*Your goal:*
Set every entry down again precisely.

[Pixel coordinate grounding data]
____________
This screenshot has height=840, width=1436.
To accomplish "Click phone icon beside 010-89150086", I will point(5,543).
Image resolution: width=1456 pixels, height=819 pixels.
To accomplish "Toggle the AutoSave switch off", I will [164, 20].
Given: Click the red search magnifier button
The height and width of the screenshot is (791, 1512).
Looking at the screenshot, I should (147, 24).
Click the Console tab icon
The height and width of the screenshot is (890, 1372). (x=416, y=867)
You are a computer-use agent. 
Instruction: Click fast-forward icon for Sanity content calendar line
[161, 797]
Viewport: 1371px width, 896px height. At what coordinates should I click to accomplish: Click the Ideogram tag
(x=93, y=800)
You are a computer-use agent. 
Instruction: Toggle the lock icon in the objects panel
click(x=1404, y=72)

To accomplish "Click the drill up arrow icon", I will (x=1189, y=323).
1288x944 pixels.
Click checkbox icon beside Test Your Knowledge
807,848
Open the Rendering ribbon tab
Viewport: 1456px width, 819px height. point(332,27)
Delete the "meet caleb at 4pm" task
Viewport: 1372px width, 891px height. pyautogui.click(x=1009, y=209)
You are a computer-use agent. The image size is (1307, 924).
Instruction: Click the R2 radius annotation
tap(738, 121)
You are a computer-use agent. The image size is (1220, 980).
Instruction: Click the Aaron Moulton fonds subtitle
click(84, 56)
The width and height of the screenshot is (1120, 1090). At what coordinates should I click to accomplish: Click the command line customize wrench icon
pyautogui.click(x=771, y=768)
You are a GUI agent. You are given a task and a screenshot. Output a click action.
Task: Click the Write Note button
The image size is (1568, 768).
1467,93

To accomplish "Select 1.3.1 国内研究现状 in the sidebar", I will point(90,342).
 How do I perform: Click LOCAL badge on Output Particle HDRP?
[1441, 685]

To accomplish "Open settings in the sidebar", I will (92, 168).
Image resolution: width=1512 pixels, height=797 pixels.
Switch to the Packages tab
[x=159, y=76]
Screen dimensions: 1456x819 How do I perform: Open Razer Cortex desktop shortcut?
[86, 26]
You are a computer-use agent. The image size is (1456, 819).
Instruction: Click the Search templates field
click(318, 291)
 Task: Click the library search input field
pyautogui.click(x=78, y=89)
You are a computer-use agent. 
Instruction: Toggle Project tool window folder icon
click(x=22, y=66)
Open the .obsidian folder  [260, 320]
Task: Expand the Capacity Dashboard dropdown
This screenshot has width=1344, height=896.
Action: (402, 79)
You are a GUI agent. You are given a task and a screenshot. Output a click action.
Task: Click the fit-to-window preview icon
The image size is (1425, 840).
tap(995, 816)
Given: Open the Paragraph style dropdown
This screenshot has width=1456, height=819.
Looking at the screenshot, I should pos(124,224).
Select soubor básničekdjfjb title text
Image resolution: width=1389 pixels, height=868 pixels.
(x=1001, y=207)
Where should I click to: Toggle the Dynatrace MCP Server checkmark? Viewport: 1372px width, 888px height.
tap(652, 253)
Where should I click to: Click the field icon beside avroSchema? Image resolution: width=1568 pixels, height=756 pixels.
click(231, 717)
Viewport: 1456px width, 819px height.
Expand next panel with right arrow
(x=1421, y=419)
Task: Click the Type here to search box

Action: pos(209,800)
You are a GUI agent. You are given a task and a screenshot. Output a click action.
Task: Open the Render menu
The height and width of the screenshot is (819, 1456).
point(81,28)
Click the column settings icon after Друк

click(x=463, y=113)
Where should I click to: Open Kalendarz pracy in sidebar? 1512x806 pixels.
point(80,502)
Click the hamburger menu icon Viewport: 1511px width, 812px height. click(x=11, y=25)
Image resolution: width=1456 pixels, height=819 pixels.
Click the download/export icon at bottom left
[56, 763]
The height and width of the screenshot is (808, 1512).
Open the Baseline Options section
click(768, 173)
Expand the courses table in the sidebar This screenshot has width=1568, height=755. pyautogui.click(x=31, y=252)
____________
*Output for this task:*
This screenshot has height=840, width=1436.
To accomplish "Click phone icon beside 010-89150086", I will point(5,543).
Image resolution: width=1456 pixels, height=819 pixels.
To accomplish "Toggle the AutoSave switch off", I will [164, 20].
Given: Click the red search magnifier button
The height and width of the screenshot is (791, 1512).
Looking at the screenshot, I should (147, 24).
Click the Console tab icon
The height and width of the screenshot is (890, 1372). (x=416, y=867)
You are a computer-use agent. 
Instruction: Click fast-forward icon for Sanity content calendar line
[161, 797]
Viewport: 1371px width, 896px height. At what coordinates should I click to accomplish: Click the Ideogram tag
(x=93, y=800)
You are a computer-use agent. 
Instruction: Toggle the lock icon in the objects panel
click(x=1404, y=72)

To accomplish "Click the drill up arrow icon", I will (x=1189, y=323).
1288x944 pixels.
Click checkbox icon beside Test Your Knowledge
807,848
Open the Rendering ribbon tab
Viewport: 1456px width, 819px height. point(332,27)
Delete the "meet caleb at 4pm" task
Viewport: 1372px width, 891px height. pyautogui.click(x=1009, y=209)
You are a computer-use agent. The image size is (1307, 924).
Instruction: Click the R2 radius annotation
tap(738, 121)
You are a computer-use agent. The image size is (1220, 980).
Instruction: Click the Aaron Moulton fonds subtitle
click(84, 56)
The width and height of the screenshot is (1120, 1090). At what coordinates should I click to accomplish: Click the command line customize wrench icon
pyautogui.click(x=771, y=768)
You are a GUI agent. You are given a task and a screenshot. Output a click action.
Task: Click the Write Note button
The image size is (1568, 768).
1467,93

To accomplish "Select 1.3.1 国内研究现状 in the sidebar", I will point(90,342).
 How do I perform: Click LOCAL badge on Output Particle HDRP?
[1441, 685]

To accomplish "Open settings in the sidebar", I will (92, 168).
Image resolution: width=1512 pixels, height=797 pixels.
Switch to the Packages tab
[x=159, y=76]
Screen dimensions: 1456x819 How do I perform: Open Razer Cortex desktop shortcut?
[86, 26]
You are a computer-use agent. The image size is (1456, 819).
Instruction: Click the Search templates field
click(318, 291)
 Task: Click the library search input field
pyautogui.click(x=78, y=89)
You are a computer-use agent. 
Instruction: Toggle Project tool window folder icon
click(x=22, y=66)
Open the .obsidian folder  [260, 320]
Task: Expand the Capacity Dashboard dropdown
This screenshot has width=1344, height=896.
Action: (402, 79)
You are a GUI agent. You are given a task and a screenshot. Output a click action.
Task: Click the fit-to-window preview icon
The image size is (1425, 840).
tap(995, 816)
Given: Open the Paragraph style dropdown
This screenshot has width=1456, height=819.
Looking at the screenshot, I should pos(124,224).
Select soubor básničekdjfjb title text
Image resolution: width=1389 pixels, height=868 pixels.
(x=1001, y=207)
Where should I click to: Toggle the Dynatrace MCP Server checkmark? Viewport: 1372px width, 888px height.
tap(652, 253)
Where should I click to: Click the field icon beside avroSchema? Image resolution: width=1568 pixels, height=756 pixels.
click(231, 717)
Viewport: 1456px width, 819px height.
Expand next panel with right arrow
(x=1421, y=419)
Task: Click the Type here to search box

Action: pos(209,800)
You are a GUI agent. You are given a task and a screenshot. Output a click action.
Task: Open the Render menu
The height and width of the screenshot is (819, 1456).
point(81,28)
Click the column settings icon after Друк

click(x=463, y=113)
Where should I click to: Open Kalendarz pracy in sidebar? 1512x806 pixels.
point(80,502)
Click the hamburger menu icon Viewport: 1511px width, 812px height. click(x=11, y=25)
Image resolution: width=1456 pixels, height=819 pixels.
Click the download/export icon at bottom left
[56, 763]
The height and width of the screenshot is (808, 1512).
Open the Baseline Options section
click(768, 173)
Expand the courses table in the sidebar This screenshot has width=1568, height=755. pyautogui.click(x=31, y=252)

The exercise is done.